Comprehensive Care for Joint Replacement (CJR) Model
CMS also makes changes to the Comprehensive Care for Joint Replacement (CJR) Model to specify that for fracture or non-fracture episodes with a date of admission to the anchor hospitalization that is on or within 30 days before the public health emergency period begins, or that occurs through the termination of the emergency period, actual episode payments are capped at the target price. CMS also extends the CJR Model through March 31, 2021. We feel holding CJR participants harmless from spending above the target price is a fair and appropriate approach and will encourage CMS and Congress to take the same approach with ACOs by holding ACOs harmless from any losses in PY 2020.
Telehealth Provisions
CMS instituted several telehealth-related policies in response to ongoing feedback from providers during the COVID-19 pandemic and the Coronavirus Aid, Relief, and Economic Security (CARES) Act. The agency added about 80 additional telehealth-eligible services, including emergency department visits, initial nursing facility and discharge visits, and home visits. CMS will reimburse CPT codes 98966-98968 and 99441-99443, which pay for prolonged, audio-only communication between the practitioner and the patient. Clinicians will be paid for telehealth services at a “non-facility rate,” which yields a higher reimbursement for clinicians. CMS instructs clinicians who bill for Medicare telehealth services to report the point-of-service (POS) code that would have been reported had the service been furnished in-person. Additionally, CMS finalized on an interim basis the use of the CPT telehealth modifier, modifier 95, which should be applied to claim lines that describe services furnished via telehealth.

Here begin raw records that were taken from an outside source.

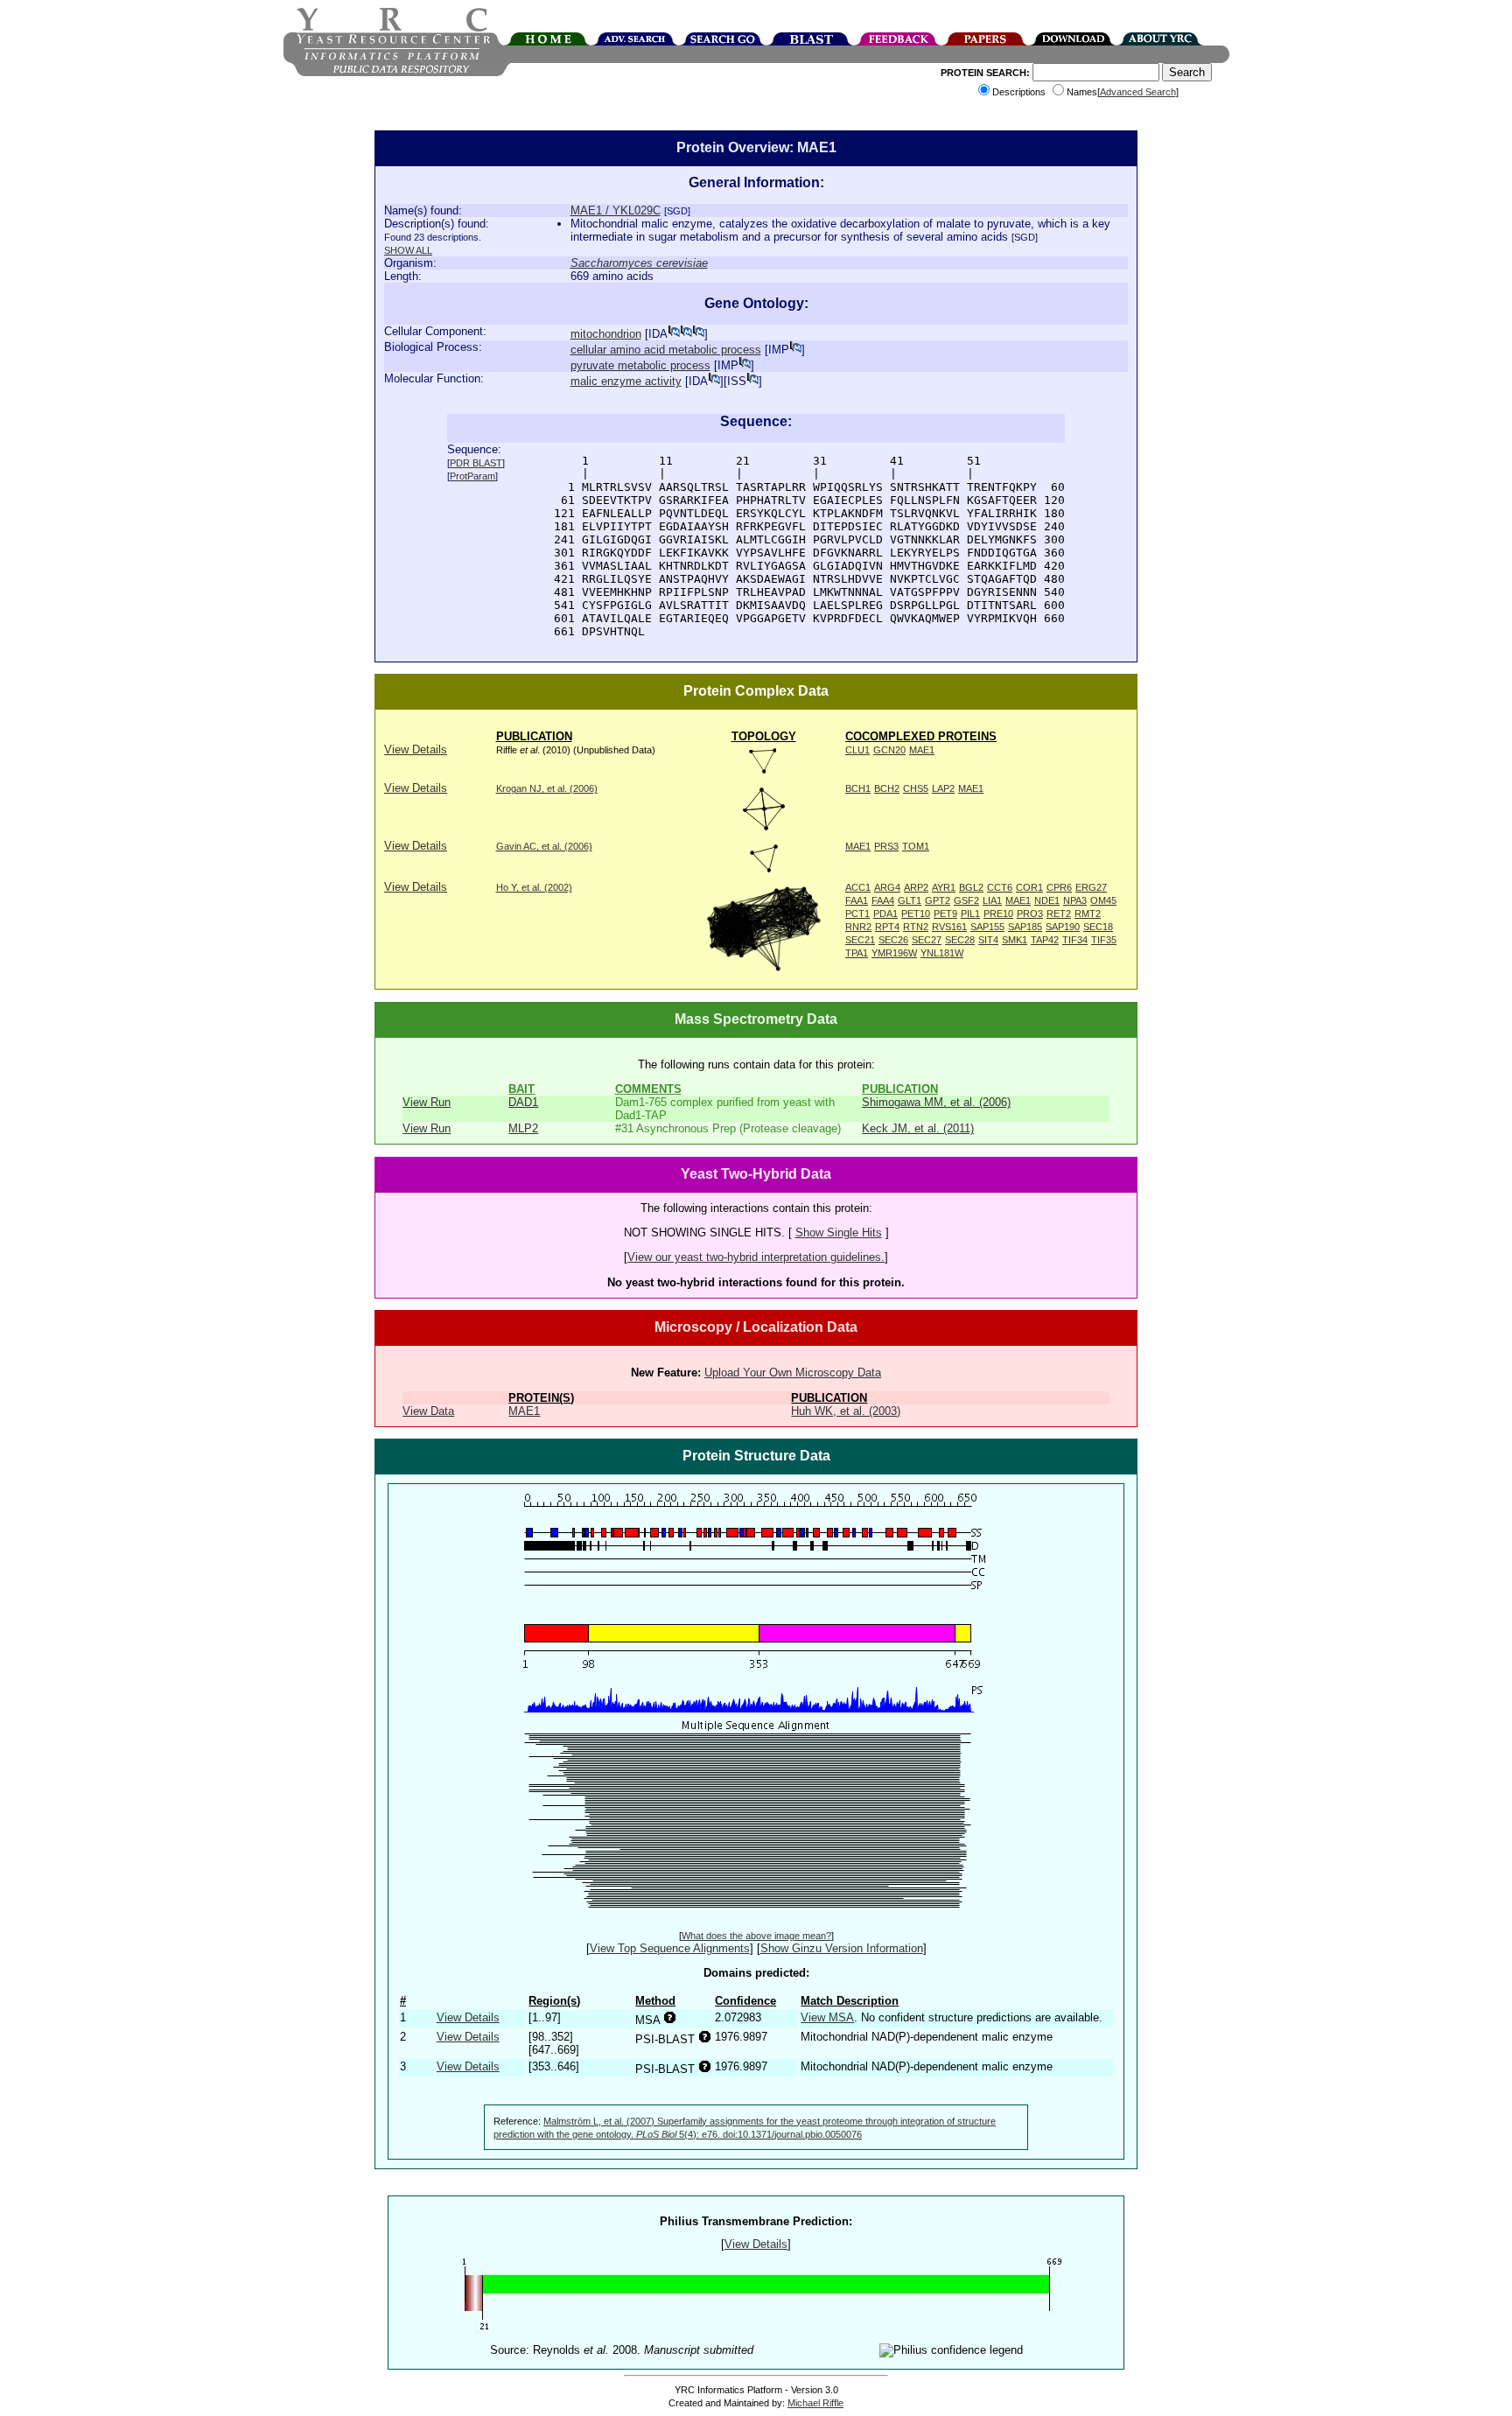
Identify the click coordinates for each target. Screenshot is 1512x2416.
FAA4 (883, 900)
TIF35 (1103, 940)
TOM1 (915, 846)
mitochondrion (605, 333)
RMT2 (1087, 913)
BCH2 (887, 788)
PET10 (915, 913)
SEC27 (927, 940)
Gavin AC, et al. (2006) (544, 846)
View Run (426, 1102)
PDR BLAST (476, 463)
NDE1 (1047, 900)
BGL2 (971, 887)
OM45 (1103, 900)
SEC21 (860, 940)
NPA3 (1075, 900)
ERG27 (1091, 887)
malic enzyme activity (626, 381)
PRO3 (1030, 913)
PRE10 (998, 913)
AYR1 (944, 887)
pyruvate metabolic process (640, 365)
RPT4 (887, 926)
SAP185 (1025, 926)
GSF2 (966, 900)
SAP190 (1063, 926)
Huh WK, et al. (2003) (845, 1411)
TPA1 (856, 953)
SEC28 (960, 940)
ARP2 (916, 887)
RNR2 (858, 926)
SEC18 (1098, 926)
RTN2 (915, 926)
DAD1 (523, 1102)
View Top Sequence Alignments (670, 1948)
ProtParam (472, 476)
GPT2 (937, 900)
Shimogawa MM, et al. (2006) (936, 1102)
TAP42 (1045, 940)
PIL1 (970, 913)
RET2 (1058, 913)
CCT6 (999, 887)
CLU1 (857, 750)
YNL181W (941, 953)
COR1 (1029, 887)
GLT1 (909, 900)
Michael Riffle (816, 2403)
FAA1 (856, 900)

There were also a few notable changes related to remote patient monitoring. Clinicians will be allowed to deliver remote patient monitoring and virtual check-ins to new patients, as well as established patients. Clinicians can provide remote patient monitoring services for patients, no matter if it is for the COVID-19 disease or a chronic condition. For example, remote patient monitoring can be used to monitor a patient’s oxygen saturation levels using pulse oximetry.
NAACOS has developed this telehealth resource to help ACOs better understand telehealth and will continue to update it as additional changes in Medicare policy are made. We are working with CMS to address topics that needs need help with, including being able to document hierarchical condition category risk scores in non-face-to-face visits, understand how to deliver annual wellness visits through telehealth, and clarify how telehealth visits will impact beneficiary assignment for ACOs.